“Kalau kerja di luar itu masalah waktunya, sangat disiplin. Kelebihan syuting satu menit pun harus izin, karena ada syuting kan melibatkan aktor dan kru yang banyak. Enggak bisa tuh 24 jam syuting, kru juga punya hak,” ujar Iko dalam jumpa pers film “Stuber” di Jakarta, Senin.

“Di sana sangat dihargai tenaga, pikiran dan waktunya. Semua divisi sama, harus fokus pada job desk masing-masing,” lanjutnya.

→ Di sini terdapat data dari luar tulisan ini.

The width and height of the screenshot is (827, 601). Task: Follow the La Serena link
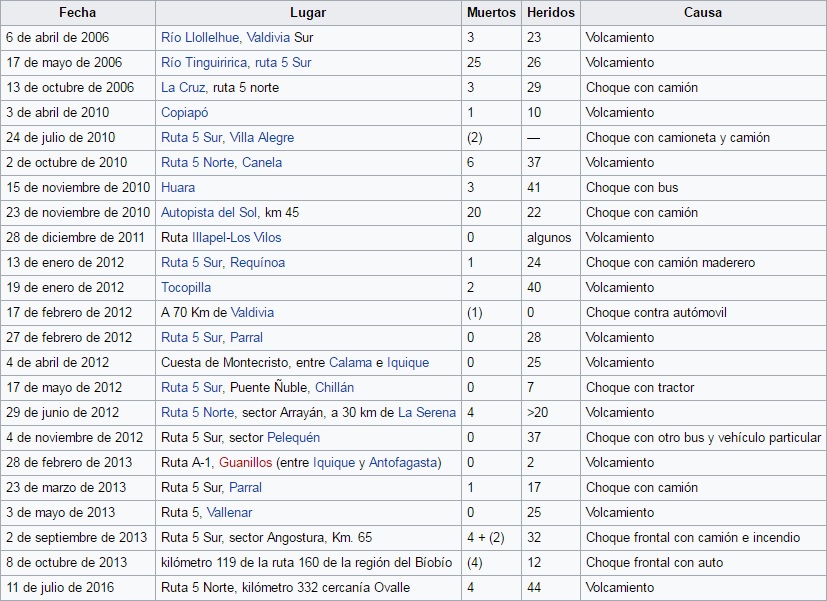click(427, 412)
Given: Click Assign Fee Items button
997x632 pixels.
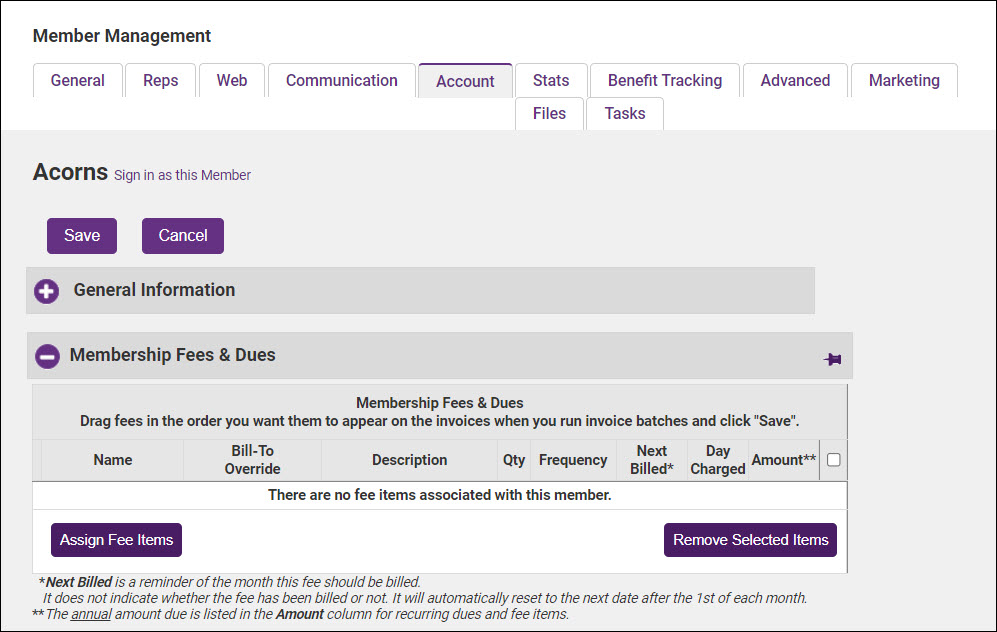Looking at the screenshot, I should (116, 540).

Selain itu, dalam produksi Hollywood seorang aktor benar-benar diberi fasilitas terbaik. Menurut Iko hal ini akan mempengaruhi kinerja di depan layar.

“Seorang aktor harus bisa 1.000 persen di depan kamera. Fasilitas dikasih dari produksi, kita bisa istiharat, meluangkan waktu sebelum syuting, kita bisa istirahat. Enggak dibedakan karakter kecil dan besar. Mereka kerja ya kerja, istirahat ya istirahat,” kata suami Audy itu.

Meski demikian, sisi kekeluargaan lebih dirasakan di Indonesia.

Menurut pemain “Miles 22” itu, para pemain dan kru di luar negeri hanya fokus pada pekerjaan masing-masing.

“Saya sebagai pemain, kalau di sini kekeluargaan. Kalau di sana tidak. Bukan pekerjaan mereka, tidak akan menyentuh job desk lain,” jelas pemain “The Raid” itu.

Sementara itu, Iko juga mengatakan bahwa kesempatan aktor Indonesia bermain di luar negeri kini sudah sangat terbuka, bahkan para pemainnya tidak lagi dipandang sebelah mata.

“Aktor di Indonesia enggak dipandang sebelah mata lagi. Teman-teman sudah banyak prestasinya di luar ekspektasi, Joe (Joe Taslim), Yayan (Yayan Ruhian), Cecep (Cecep Arif Rahman) bekerja di luar negaranya, pengalaman yang enggak bisa dibayar dengan uang,” ujar pemain “The Night Comes for Us”.

Beberapa film produksi luar negeri yang pernah dimainkan oleh Iko adalah “Miles 22”, “Beyond Skyline”, “Star Wars: Episode VII – The Force Awakens”, “Man of Tai Chi” dan “Triple Threat”. (kh)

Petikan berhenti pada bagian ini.